How long it takes the team to do this for each iPhone depends largely on the length and complexity of the password. A four-digit numeric passcode requires only 10,000 combinations to be tried — usually less since you’re likely to hit it before you’ve tried all of them — and can be cracked in an average of seven minutes. However, Apple has required six-digit passcodes by default since 2015, which offer one million possible combinations, taking several hours to guess by brute force. Newer iPhones that use Apple’s Secure Enclave chip can taken even longer due to the additional time it takes for the Secure Enclave to process each passcode attempt.

Steve Moran, the director of the High Technology Analysis Unit, told Fast Company that he also tries other methods to narrow things down, since many users don’t use completely random passcodes, so things like birthdays or favourite athletes can provide clues.

Do they like the Mets? Do they like the Yankees? Is their favorite player Derek Jeter? Is their favorite player Mickey Mantle? What’s the dog’s name? What’s the kid’s birthday? What’s their birthday? Where did they get married? What date did they get married? We are looking for any edge that we can try to find.

The team also needs to decide which iPhones to prioritize, since there is almost always a backlog of hundreds, or even thousands of iPhones related to active investigations that the company can’t access. This involves not only escalating the most important cases, but also determining which third-party solutions will open up access to the largest number of iPhones.

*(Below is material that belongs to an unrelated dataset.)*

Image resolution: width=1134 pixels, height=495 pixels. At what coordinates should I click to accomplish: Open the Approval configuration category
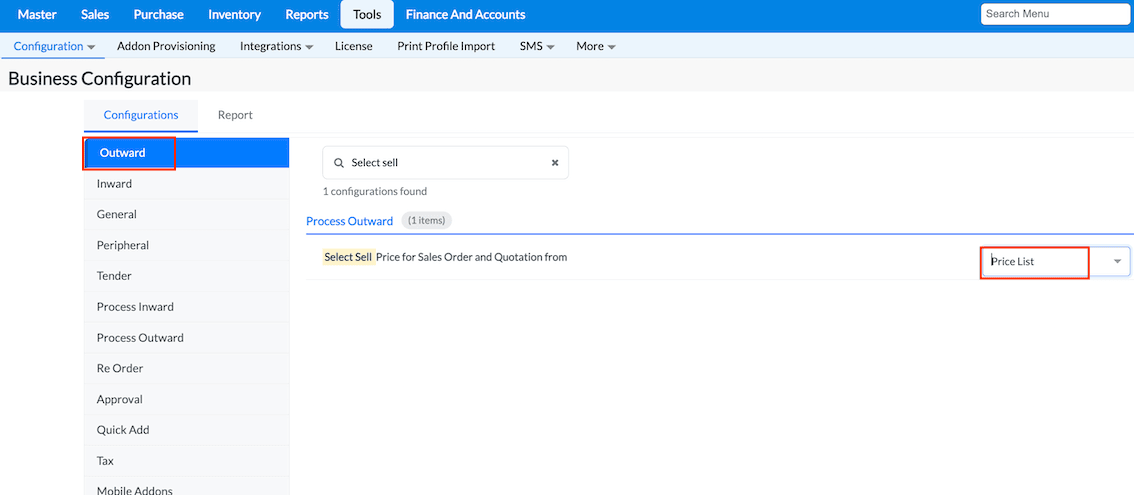[120, 399]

iCloud Backups Aren’t Enough

While Apple regularly provides data from iCloud Backups in response to court orders, Vance says that this is usually insufficient in criminal investigations, since serious criminals don’t back up their devices in the first place, and private messaging apps like WhatsApp, Signal, and Telegram are specifically designed not to store their data in iCloud, but only on the local device.

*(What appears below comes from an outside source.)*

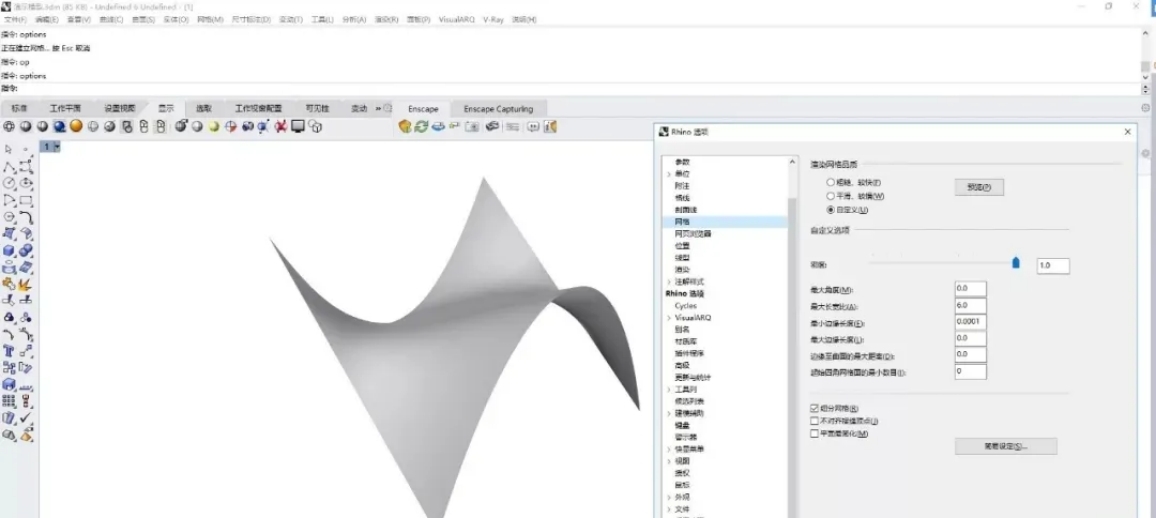Switch to the Enscape Capturing tab

point(498,108)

Further, as Moran points out, iCloud Backups don’t necessarily occur in the time when a crime takes place and a suspect shuts off their iPhone. In fact, a backup may not have occurred for several hours or even days before the iPhone is seized, since iCloud Backups by default only run automatically once every 24 hours, and only when the iPhone is connected to Wi-Fi and plugged into a power source.

Vance, who has long been pushing for companies like Apple to create a backdoor that would allow unfettered access to law enforcement, told Fast Company that he believes that Apple already has a secret backdoor and that it’s simply refusing to share it with law enforcement.

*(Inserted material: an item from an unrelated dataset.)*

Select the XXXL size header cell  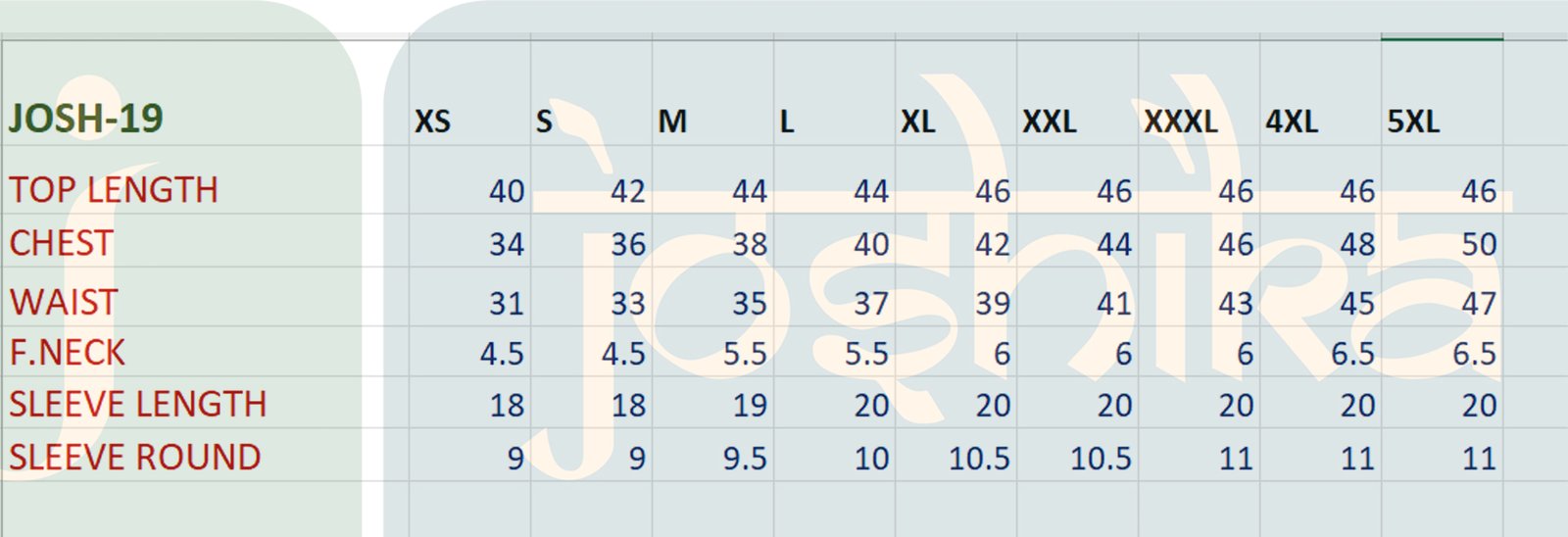1181,122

They [Apple] get into my phone all the time because they upgrade my operating systems and they send me messages.

On the other side, Apple of course continues to maintain that no such backdoor exists, and that creating one would be “the software equivalent of cancer” as there would be no way to guarantee that it could only be used by law enforcement officials in legitimate cases.

However, Vance insists that it’s “not fair” that Apple and Google can set unilateral rules that block law enforcement from doing their job. “That’s not their call,” he says, because “there’s something bigger here at issue” than their own opinions on privacy and public safety, and that it needs to be balanced equally with giving law enforcement what it needs to actually do its job of ensuring that not only are those guilty of committing crimes forced to properly answer for them, but that those accused of crimes they didn’t commit aren’t unfairly prosecuted when there’s evidence available that could exonerate them.